[[ THE DATA open ]]

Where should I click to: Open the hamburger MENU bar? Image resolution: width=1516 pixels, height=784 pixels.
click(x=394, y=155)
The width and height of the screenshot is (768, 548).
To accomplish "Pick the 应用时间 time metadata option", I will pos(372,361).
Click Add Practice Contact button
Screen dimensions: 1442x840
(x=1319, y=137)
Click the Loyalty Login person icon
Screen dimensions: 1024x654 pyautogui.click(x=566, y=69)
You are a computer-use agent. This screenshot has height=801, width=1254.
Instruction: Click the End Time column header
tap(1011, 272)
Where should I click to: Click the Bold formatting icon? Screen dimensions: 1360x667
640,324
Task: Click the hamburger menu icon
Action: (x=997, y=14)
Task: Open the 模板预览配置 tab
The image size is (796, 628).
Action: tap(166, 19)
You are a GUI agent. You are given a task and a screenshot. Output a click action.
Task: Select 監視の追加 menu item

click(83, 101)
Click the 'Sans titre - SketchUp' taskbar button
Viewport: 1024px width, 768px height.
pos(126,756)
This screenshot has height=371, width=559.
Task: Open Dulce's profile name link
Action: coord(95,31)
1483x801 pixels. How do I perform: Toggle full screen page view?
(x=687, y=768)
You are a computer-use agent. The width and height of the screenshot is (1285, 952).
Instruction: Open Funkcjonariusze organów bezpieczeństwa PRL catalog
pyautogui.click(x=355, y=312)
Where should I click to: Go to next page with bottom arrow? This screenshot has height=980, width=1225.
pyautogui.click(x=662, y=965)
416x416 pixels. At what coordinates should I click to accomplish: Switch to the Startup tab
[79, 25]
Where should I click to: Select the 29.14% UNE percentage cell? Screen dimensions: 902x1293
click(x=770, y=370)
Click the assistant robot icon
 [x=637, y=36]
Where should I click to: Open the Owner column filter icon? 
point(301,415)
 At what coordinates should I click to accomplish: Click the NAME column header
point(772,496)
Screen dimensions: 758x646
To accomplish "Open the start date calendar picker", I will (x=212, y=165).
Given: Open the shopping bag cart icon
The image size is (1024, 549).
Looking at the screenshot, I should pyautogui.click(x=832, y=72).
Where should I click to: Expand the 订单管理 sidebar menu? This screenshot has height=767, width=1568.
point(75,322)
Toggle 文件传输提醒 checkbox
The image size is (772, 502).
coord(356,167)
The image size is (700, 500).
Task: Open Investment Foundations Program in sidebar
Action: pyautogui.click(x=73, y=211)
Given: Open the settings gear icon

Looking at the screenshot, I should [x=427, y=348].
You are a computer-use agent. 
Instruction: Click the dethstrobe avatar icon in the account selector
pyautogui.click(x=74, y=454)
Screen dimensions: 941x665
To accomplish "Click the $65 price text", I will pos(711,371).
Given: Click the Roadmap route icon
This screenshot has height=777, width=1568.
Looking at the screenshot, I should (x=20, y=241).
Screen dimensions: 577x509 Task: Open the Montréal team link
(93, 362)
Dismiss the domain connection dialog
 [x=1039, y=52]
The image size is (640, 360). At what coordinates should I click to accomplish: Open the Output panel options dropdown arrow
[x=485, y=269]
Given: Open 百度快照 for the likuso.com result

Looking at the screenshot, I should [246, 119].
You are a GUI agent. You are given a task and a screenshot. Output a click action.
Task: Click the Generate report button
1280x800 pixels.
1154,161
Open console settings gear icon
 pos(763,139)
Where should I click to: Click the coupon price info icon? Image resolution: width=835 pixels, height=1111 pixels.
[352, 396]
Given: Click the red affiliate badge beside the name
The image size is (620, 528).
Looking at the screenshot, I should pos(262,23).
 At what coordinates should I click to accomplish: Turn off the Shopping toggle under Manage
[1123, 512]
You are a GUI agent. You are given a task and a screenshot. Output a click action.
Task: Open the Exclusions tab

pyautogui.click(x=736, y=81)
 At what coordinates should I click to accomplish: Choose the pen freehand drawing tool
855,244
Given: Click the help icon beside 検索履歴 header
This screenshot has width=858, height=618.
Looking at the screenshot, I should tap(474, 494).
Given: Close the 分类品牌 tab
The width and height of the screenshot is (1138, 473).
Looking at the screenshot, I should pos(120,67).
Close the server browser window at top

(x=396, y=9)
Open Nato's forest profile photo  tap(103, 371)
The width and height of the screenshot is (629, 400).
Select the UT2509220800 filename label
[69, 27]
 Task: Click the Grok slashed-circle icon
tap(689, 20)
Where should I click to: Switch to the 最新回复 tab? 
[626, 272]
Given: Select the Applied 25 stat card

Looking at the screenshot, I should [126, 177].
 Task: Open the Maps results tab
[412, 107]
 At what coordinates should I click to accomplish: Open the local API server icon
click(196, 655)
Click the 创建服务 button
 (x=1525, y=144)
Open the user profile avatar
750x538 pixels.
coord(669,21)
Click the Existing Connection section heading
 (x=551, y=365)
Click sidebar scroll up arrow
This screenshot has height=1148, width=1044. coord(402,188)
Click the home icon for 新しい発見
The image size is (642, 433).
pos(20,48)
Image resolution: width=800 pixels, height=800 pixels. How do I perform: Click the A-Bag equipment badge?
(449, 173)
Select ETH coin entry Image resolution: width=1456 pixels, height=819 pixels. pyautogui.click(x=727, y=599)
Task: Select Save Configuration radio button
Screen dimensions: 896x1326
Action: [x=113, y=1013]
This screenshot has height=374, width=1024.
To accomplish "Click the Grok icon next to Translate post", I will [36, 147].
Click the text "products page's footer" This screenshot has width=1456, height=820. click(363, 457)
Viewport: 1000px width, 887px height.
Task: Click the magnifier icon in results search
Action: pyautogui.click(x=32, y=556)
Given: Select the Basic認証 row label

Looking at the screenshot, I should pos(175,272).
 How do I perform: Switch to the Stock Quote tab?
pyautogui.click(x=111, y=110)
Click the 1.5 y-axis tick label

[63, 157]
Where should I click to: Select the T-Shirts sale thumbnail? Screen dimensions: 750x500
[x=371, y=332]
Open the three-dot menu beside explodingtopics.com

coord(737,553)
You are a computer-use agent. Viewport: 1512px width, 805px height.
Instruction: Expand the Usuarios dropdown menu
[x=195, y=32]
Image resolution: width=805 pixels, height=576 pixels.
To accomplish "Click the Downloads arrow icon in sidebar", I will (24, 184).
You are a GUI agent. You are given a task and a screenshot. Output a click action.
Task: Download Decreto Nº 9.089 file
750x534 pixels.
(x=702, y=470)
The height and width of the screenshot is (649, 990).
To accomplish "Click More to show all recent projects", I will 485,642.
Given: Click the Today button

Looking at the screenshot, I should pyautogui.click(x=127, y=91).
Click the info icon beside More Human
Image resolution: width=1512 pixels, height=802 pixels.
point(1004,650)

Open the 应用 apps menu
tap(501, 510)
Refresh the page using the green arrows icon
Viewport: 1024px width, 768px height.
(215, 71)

[[ THE DATA closed ]]

Each line in the material with "computer" in it must be reported.

You are a computer-use agent. This screenshot has height=801, width=1254.
You are a computer-use agent. The width and height of the screenshot is (1285, 952).
You are a computer-use agent. 
You are a computer-use agent. Viewport: 1512px width, 805px height.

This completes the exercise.